I think a screen for a frying pan might work. It's a wire mesh circle with a metal frame, and it has a handle. As long as you could hold onto the handle and the pan at the same time, then you could put the screen over the pan and the cake wouldn't fall while you were flipping it over.

I've never had good luck baking regular cakes in springform pans. The cake always runs out at the seam, even when it's lined up perfectly.

Caths_Cakes Posted 31 Jul 2010 , 11:46am
post #3 of 5

Hey Catherine, Welcome to Cake central!

Your message really stood out for me, For one, My name is Catherine too, im also partially blind in one eye.

The only thing i can suggest, In the way of a cake lifter. . Is a cake lifter, although it wouldnt help you get the cake out of the pan, It would help to lift it from the bench

Here is some links

on the first link, the lifter is at the bottom of the page.

As for getting items out of the pan, I found this :

although its classed as a 'fish slice' I think something like this with a deep set angle would work, if its long enough to fit under the cake you may be able to lift out easier

Talking about metal cake pans, Not silicon, Do you line them? If you can, i would suggest you give this a try. brush the sides and base of your tin with a little butter, and then line them with grease proof paper, this will stop you cake from sticking, so you should be able to remove it much easier.
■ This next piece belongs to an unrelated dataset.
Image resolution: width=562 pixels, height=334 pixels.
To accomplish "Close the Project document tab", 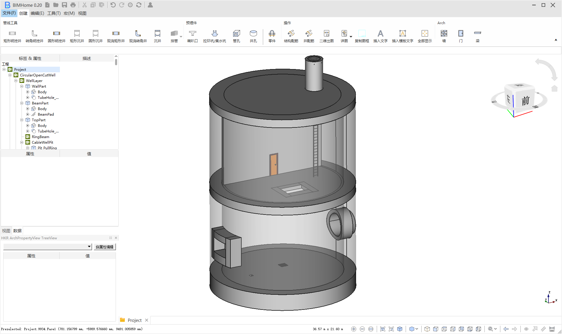I will click(x=147, y=320).
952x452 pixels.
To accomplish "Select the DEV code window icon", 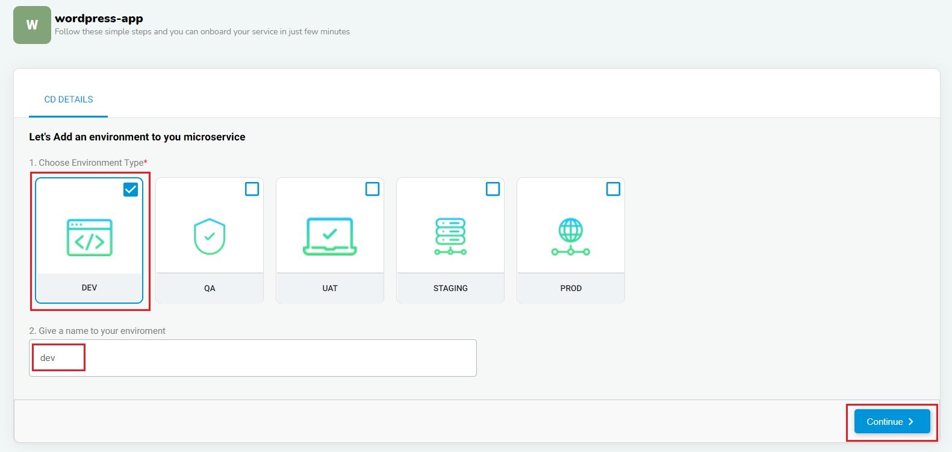I will 89,237.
I think you might work better with loose bottom tins, that spring open, That would mean you wouldnt have to flip the cake out of tin, But there are quite alot of different types you can buy, Perhaps getting one or two different ones and having a practise with them might help

Hope this helps icon_smile.gif


cakesbyperla Posted 31 Jul 2010 , 11:47am
post #4 of 5

I use metal pans coated with Crisco and a dusting of flour. As soon as the cake comes out of the oven I let it rest in the pan for 12-13 minutes. Then I take a knife and run it around the cake edge just to make sure it doesn't get stuck. If it is 10 inches or less I have no problem just turning on to a wire rack. If it is larger then I just place the wire rack on the pan and then flip it altogether. Hope this helps icon_smile.gif

kristanashley Posted 31 Jul 2010 , 12:06pm
post #5 of 5

I was reading and visually going through different scenarios of myself using one hand only... and it seems difficult, but I think I've got it! Use a regular metal baking pan and grease and flour it. When the cakes are done, allow them to cool completely inside the pan. you can cover the pans with a damp cloth if you're worried about your cakes losing moisture. When the cake is completely cool, try to level the top as best as possible while still in the pan and run a butter knife around the edge of the pan to make sure it's not sticking to the sides. Now, place a heavy duty piece of cardboard or foamboard under the pan (with the cake still inside of it) and trace the shape of the pan onto the cardboard. Cut out the shape and tape it very securely to the top of your pan (pulling the tape all the way around the circumference of your entire pan and board). Now you can just flip your cake right onto the cardboard, bang on the bottom of your pan to make sure the cake falls out, and voila! Cut the tape and pull the pan off and your cake is flipped on its board.